Mumbai Airport’s Terminal 1 will reopen on Monday after nearly a year. The move comes as passenger traffic continues to rise and airlines look for more operating area. The opening may also point to Mumbai allowing more flights to operate in the coming months, even though cases are on the rise in the city again.
After India’s strict two-month lockdown last March, flights resumed in late May. However, considering passenger figures would be much lower due to the pandemic, airports with multiple terminals only decided to open one. Mumbai was one of these airports. While usually bustling and near full capacity, it opted to only reopen Terminal 2 due to low traffic.

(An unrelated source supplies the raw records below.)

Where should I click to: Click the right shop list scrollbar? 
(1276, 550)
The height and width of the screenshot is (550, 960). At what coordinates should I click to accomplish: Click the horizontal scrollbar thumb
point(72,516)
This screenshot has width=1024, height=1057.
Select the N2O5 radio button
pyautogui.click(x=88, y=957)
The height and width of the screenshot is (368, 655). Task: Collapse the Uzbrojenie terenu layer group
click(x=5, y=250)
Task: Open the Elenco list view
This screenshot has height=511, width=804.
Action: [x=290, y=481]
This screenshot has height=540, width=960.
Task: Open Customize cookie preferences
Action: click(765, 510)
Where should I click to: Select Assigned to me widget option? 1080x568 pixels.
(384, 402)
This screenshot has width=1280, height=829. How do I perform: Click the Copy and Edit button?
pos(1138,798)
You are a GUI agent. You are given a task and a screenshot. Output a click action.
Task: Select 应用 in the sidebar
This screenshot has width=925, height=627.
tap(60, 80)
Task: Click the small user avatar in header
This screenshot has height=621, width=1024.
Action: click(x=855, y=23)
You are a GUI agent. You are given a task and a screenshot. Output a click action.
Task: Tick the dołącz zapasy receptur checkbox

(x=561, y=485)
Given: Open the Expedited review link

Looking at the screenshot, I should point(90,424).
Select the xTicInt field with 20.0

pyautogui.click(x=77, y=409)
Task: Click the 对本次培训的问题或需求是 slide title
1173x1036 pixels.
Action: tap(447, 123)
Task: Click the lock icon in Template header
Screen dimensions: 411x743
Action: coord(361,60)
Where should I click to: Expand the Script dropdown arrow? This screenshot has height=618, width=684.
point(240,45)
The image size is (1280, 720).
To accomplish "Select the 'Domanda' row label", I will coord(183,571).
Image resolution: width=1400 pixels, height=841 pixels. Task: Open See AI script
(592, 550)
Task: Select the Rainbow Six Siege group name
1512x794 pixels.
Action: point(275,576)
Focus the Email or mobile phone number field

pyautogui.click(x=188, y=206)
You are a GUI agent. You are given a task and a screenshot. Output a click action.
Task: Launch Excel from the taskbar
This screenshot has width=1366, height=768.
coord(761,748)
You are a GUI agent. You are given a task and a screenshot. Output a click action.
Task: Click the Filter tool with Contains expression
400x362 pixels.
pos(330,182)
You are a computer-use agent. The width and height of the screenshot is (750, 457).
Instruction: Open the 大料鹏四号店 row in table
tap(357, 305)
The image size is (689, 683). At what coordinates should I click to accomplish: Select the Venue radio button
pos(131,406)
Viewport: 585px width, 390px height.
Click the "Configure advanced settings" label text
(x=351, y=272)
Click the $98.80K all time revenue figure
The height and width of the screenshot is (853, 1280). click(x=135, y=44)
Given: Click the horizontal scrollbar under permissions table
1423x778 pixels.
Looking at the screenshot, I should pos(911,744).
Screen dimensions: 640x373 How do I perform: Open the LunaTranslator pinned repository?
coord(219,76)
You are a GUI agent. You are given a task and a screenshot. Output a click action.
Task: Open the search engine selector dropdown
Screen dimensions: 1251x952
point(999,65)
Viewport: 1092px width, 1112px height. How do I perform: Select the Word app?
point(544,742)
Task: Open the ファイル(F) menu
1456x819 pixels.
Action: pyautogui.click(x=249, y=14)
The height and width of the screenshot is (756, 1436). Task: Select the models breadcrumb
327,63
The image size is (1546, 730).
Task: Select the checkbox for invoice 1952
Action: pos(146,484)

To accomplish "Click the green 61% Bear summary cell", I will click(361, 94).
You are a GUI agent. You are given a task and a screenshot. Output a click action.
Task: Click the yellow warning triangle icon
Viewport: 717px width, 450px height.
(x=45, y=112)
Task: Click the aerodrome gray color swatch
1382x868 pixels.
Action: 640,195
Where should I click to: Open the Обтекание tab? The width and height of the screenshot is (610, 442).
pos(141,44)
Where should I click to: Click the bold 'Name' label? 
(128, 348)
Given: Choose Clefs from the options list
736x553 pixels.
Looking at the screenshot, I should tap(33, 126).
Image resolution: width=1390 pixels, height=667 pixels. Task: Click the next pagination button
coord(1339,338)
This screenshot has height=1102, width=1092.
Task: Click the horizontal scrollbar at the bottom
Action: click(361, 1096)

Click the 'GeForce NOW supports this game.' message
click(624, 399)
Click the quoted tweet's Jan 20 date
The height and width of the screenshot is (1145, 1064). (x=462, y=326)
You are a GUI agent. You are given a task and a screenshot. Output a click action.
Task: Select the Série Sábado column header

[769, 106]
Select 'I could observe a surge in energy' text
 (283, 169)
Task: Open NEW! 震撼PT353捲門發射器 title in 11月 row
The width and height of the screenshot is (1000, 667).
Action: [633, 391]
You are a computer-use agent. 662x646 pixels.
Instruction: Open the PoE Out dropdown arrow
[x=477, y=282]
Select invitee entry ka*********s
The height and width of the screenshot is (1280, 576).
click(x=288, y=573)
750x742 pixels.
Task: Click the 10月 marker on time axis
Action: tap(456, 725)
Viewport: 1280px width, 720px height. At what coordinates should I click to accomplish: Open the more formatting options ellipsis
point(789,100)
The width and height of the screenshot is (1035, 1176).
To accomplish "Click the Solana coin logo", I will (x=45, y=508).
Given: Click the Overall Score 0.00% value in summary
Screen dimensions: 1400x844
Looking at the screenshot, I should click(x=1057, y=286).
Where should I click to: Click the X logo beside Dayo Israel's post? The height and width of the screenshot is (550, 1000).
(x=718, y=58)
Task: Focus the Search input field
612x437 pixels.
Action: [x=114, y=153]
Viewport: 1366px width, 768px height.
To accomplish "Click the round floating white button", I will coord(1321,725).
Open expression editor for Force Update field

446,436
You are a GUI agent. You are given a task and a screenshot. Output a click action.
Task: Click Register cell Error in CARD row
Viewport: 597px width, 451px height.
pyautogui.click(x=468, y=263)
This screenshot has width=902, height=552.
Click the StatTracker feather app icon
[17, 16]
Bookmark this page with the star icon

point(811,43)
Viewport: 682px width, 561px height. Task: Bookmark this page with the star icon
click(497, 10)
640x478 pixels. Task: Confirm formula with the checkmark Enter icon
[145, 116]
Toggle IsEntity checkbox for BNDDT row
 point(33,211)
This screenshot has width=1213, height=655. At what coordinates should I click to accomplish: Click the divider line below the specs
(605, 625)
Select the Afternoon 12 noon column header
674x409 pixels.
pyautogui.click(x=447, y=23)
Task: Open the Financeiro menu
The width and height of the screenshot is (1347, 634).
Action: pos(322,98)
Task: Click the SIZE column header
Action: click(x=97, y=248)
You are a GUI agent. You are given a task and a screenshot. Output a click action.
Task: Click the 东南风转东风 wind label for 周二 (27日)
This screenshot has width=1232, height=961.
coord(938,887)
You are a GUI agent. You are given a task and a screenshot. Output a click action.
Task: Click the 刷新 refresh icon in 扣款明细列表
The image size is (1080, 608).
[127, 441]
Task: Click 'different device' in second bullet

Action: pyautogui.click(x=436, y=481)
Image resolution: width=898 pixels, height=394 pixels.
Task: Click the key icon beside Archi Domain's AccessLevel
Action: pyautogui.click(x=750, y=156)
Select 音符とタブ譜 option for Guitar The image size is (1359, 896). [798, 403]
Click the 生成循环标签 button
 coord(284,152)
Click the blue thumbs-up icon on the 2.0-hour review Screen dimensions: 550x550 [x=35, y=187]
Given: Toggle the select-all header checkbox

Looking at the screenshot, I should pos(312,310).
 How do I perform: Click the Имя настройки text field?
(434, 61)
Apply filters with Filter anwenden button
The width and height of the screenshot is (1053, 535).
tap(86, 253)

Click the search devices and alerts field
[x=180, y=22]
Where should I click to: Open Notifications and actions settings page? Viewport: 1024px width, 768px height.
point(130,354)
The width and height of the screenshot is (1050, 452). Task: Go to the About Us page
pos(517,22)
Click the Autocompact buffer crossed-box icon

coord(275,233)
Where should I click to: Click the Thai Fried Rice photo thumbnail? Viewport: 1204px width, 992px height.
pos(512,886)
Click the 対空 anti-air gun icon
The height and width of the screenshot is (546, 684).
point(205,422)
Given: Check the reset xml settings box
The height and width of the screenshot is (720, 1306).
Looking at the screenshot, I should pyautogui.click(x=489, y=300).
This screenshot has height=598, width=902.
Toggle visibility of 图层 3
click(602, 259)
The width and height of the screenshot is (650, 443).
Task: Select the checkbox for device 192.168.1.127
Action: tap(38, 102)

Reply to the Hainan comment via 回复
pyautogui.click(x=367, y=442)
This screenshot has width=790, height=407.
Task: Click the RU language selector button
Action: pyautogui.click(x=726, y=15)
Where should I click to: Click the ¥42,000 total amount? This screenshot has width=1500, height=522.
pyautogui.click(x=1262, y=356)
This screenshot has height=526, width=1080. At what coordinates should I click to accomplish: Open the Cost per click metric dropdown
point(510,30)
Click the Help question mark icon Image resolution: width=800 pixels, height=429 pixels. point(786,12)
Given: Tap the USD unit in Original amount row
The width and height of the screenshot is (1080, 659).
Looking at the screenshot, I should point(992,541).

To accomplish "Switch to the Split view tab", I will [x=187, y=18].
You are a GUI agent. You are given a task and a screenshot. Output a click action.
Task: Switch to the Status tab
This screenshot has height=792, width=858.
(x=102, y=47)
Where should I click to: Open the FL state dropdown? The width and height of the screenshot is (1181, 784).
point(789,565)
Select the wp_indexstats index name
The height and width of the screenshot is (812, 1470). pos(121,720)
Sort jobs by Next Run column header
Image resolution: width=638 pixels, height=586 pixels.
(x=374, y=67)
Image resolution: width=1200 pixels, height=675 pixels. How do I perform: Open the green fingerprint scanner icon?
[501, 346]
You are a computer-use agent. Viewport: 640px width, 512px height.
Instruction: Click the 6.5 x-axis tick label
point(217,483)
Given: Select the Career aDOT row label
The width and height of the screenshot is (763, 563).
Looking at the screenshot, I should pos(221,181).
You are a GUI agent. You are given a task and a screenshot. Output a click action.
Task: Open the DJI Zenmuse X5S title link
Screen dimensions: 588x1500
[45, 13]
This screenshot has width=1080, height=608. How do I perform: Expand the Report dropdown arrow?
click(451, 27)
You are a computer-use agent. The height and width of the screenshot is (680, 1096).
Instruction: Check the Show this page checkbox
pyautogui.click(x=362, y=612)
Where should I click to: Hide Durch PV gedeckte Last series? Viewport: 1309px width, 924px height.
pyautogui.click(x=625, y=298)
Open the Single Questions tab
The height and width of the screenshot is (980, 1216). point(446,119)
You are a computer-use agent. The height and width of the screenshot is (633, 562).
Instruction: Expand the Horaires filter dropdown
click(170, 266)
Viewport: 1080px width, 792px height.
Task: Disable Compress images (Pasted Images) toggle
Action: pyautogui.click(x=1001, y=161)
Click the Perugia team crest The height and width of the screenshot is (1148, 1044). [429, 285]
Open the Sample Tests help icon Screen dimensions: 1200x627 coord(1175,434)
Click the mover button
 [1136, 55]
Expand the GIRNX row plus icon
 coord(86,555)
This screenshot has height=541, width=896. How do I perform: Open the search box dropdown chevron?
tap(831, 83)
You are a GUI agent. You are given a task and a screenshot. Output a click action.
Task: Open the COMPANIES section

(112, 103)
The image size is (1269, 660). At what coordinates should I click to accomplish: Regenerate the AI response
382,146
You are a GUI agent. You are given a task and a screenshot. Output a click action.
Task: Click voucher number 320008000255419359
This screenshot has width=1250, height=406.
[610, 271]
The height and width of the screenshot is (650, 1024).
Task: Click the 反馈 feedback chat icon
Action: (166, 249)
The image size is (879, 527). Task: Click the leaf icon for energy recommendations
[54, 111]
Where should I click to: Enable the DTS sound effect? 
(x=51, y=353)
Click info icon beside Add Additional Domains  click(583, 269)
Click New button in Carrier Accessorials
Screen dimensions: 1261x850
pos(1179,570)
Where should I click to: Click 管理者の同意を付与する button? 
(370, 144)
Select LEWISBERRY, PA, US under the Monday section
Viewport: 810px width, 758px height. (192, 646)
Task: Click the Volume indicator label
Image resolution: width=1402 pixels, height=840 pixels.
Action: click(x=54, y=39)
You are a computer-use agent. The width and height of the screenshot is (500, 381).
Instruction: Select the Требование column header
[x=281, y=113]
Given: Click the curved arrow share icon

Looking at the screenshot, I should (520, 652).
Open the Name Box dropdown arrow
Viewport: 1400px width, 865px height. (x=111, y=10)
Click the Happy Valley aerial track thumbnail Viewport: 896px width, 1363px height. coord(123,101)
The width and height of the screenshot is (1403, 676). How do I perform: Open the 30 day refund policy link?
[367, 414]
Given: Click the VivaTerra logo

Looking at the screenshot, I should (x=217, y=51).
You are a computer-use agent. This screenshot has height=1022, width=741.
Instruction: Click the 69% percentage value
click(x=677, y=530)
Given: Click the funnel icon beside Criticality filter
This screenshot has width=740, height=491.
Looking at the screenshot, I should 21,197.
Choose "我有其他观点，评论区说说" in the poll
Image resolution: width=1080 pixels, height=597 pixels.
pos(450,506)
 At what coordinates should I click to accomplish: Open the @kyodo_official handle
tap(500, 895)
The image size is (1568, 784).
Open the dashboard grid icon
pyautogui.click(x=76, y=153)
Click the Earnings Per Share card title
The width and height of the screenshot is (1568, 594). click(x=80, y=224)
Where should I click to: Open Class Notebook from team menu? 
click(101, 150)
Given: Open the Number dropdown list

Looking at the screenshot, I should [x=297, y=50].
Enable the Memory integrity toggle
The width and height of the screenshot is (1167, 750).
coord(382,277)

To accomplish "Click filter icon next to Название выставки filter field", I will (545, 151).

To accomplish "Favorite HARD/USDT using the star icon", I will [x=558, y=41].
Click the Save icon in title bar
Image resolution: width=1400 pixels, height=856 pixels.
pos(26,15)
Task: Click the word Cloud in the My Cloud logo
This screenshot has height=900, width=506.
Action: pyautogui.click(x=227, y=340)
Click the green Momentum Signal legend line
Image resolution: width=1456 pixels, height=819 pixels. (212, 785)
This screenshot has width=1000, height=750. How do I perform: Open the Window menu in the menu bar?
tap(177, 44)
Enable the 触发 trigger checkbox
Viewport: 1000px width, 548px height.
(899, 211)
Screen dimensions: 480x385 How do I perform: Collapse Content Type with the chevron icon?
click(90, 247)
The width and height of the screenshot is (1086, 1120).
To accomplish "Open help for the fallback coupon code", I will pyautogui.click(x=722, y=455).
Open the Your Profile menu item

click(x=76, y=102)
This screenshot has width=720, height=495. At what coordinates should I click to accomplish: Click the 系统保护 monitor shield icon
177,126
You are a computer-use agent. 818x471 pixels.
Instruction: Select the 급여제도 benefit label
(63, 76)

After nearly 10 months, Mumbai has decided to reopen Terminal 1 from March 10th, allowing many budget carriers to shift operations back. T1 is the older of the two terminals and exclusively operates domestic flights. With both terminals open, traffic should be spread out and social distancing will be easier to enforce.
The following airlines have announced that they will resume domestic flights from Mumbai’s Terminal 1:
- IndiGo (only flight numbers 6E 5500-5900)
- Star Air
This means only a handful of carriers will remain at the newer Terminal 2, including Vistara, Air India, IndiGo (select flights), and all international airlines. Overall, the move will prevent crowding and lays the groundwork for passenger numbers and flights to grow in the future.
While the airport might be opening both its terminals, traffic at Mumbai remains far lower than pre-pandemic levels. The decision to cap domestic flights at just 300 rotations daily (150 in and out) means that airlines have not been able to ramp up capacity as seen in other cities.
This has meant Mumbai lags behind others in terms of recovery. However, strong business and leisure traffic has still kept the airport busy in the last few months.
To further complicate matters Mumbai, and the state of Maharastra, has seen infections surge in the last few weeks, raising concerns of a second wave. Cities like Delhi have already begun requiring pre-flight testing for passengers arriving from Mumbai, impacting traffic.
If cases continue rising unchecked, traffic will likely fall in the coming month, imperiling a strong recovery since last winter.
Second wave impact?
For months, India bucked global aviation trends as the domestic sector continued to recover, regardless of case numbers. After two months of low cases, domestic passenger numbers are fast reaching pre-pandemic levels, with over 300,000 daily travelers. However, this confidence in air travel could be hurt by rising cases in several parts of the country.
But India may not be impacted by a second wave as badly as regions like Europe, which has flights fall dramatically. For now, airlines and the government are hoping the rising cases can be checked before hurting the industry further.